Referring to fig. 2 and 3, in the above embodiment, at least one through hole 516 is provided at the bottom of the groove 512, the through hole 516 has an inner and outer interface, the inner and outer interfaces of the through hole 516 have threads or bayonets 514 or sealing rings, the sealing rings are positioned, the overflow pipe or the siphon pipe 53 is fixed in the inner opening of the through hole 516, the outer interface of the through hole 516 has a discharge port of the overflow pipe or the siphon pipe 53, a siphon cover is required to be added when the overflow pipe is used as the siphon pipe 53, a hollow water inlet is provided at the lower end of the siphon cover, the hollow water inlet is communicated with the discharge port, air in the siphon cover is discharged when the water level rises, and when the water level reaches the upper part of the overflow pipe, siphon water drainage is triggered, and after the water level is discharged to the hollow water inlet, the siphon is stopped.
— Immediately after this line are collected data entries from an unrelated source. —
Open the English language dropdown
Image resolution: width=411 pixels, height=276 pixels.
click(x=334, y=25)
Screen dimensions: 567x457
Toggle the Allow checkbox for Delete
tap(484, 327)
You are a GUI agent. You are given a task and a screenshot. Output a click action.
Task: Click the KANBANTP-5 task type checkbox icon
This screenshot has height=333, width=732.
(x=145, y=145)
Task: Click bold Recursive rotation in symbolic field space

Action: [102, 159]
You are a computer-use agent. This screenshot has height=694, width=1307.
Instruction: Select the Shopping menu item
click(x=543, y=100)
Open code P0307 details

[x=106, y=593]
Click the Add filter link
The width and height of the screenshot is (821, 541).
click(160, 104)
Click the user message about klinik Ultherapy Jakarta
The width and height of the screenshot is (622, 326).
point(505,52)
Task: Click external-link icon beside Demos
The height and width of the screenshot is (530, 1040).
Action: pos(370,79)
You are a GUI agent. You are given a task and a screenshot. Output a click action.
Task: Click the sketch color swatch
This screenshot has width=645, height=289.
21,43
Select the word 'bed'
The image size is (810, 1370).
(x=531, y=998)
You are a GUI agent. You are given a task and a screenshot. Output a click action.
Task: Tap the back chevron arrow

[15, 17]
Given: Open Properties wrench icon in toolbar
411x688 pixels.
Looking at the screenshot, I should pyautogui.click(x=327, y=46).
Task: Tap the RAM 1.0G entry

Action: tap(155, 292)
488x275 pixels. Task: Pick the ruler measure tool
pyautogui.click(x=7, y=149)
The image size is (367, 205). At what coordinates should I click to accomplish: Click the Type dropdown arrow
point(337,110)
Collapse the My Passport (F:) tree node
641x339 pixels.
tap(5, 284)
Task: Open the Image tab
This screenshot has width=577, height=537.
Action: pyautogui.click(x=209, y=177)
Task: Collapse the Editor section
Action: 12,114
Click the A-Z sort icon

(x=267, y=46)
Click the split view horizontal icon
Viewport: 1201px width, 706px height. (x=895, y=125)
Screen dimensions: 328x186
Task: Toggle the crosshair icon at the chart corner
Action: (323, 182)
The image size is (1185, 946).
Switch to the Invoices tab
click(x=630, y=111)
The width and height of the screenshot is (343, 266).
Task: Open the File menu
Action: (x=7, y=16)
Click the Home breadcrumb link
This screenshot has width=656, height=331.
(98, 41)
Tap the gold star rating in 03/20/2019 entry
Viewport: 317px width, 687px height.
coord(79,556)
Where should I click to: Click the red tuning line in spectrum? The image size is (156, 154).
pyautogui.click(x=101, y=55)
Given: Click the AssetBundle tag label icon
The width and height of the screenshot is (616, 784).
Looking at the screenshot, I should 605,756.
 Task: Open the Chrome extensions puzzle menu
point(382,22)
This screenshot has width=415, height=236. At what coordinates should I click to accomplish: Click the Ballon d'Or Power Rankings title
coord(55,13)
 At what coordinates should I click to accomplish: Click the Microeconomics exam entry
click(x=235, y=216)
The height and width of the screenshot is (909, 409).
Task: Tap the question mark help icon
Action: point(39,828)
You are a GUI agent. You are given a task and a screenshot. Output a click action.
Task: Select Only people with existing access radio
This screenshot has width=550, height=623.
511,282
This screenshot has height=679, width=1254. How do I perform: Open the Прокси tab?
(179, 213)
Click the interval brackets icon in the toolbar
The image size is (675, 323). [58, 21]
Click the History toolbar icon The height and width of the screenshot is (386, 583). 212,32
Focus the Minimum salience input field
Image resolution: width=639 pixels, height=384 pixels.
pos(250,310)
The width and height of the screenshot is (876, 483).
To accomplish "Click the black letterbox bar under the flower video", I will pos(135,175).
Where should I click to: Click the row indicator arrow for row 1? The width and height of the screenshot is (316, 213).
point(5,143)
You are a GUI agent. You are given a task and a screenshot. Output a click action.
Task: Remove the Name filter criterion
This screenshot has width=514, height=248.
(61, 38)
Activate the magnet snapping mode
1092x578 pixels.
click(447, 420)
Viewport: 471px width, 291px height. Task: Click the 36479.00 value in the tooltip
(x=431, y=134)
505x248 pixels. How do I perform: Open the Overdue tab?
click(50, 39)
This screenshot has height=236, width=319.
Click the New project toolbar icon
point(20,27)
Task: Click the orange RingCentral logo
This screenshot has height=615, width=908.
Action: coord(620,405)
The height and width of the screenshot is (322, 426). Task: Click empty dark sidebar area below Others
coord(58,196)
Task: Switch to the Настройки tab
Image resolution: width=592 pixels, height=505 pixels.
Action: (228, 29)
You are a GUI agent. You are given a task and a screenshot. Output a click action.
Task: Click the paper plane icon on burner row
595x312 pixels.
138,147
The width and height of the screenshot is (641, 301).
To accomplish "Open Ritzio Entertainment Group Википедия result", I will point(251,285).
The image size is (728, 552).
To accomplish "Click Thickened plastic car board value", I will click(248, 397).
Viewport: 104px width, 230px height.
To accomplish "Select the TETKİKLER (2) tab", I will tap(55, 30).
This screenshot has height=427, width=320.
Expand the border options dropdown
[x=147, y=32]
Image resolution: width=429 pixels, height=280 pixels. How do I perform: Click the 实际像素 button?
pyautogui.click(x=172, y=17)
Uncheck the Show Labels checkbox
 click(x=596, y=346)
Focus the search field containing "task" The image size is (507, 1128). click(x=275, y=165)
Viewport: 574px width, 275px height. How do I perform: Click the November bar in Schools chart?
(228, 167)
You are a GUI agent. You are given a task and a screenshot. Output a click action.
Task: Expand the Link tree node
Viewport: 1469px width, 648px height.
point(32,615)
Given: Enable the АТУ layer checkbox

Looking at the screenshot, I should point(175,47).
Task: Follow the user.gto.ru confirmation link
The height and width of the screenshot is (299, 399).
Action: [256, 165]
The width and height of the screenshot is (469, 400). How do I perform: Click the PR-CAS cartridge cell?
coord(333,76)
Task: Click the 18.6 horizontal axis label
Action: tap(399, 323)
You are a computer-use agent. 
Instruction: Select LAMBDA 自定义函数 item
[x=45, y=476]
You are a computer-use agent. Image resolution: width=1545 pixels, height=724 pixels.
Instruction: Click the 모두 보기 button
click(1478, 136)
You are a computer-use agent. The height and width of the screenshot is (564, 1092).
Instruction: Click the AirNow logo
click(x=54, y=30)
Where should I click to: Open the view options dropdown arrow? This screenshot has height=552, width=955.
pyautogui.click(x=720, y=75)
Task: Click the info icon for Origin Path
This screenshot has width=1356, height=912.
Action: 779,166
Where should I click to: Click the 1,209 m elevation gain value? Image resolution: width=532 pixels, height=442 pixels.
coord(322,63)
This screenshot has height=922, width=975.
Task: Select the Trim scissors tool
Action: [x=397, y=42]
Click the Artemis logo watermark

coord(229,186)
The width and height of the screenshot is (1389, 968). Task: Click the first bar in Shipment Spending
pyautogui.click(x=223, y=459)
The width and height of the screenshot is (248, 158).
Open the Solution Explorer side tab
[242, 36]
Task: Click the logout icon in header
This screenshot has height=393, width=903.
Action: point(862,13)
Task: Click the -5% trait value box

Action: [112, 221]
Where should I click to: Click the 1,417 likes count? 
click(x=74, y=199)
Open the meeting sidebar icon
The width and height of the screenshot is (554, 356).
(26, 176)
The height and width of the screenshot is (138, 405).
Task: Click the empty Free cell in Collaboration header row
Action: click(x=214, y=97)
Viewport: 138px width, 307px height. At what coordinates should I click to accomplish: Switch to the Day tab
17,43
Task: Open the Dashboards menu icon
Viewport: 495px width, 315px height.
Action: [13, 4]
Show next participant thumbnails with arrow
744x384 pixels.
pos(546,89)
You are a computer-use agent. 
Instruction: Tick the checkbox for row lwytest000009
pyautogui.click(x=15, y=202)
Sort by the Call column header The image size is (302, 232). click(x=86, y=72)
Normally, the number of through holes 516 is plural, two through holes 516 are provided at the bottom of the groove 512, one through hole 516 corresponds to the overflow pipe or siphon 53, the other through hole 516 corresponds to the container column 54, the container column 54 adopts a hollow structure, when the plurality of liquid containers 51 are sequentially connected in a superimposed manner, the lower end of the container column 54 is connected with the inner interface of the through hole 516 corresponding to the liquid container 51, the upper end of the container column 54 is connected with the outer interface of the through hole 516 of the previous adjacent liquid container 51, the stability of the connection and installation of the two adjacent liquid containers 51 is increased through the container column 54, and water seepage is avoided after the sealing ring is added at the connection part, so that the liquid guiding effect can be achieved. Accordingly, the panel 522 joined to the upper end of each hydroponic basket 52 has a notch 523 in the middle, and the container post 54 described above protrudes from the notch 523.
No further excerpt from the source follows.